*TASK:* Reproduce the rows word for word, starting at the line containing "Open the Edit menu in Thunar" and ending at the last line of the rows.

*SUPPLIED INFORMATION:*
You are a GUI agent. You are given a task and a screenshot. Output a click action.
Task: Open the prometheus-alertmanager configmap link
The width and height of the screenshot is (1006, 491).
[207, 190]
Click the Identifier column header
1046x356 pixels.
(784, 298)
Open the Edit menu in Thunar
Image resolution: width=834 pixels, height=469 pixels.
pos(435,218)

*RESULT:*
Open the Edit menu in Thunar
Image resolution: width=834 pixels, height=469 pixels.
pos(435,218)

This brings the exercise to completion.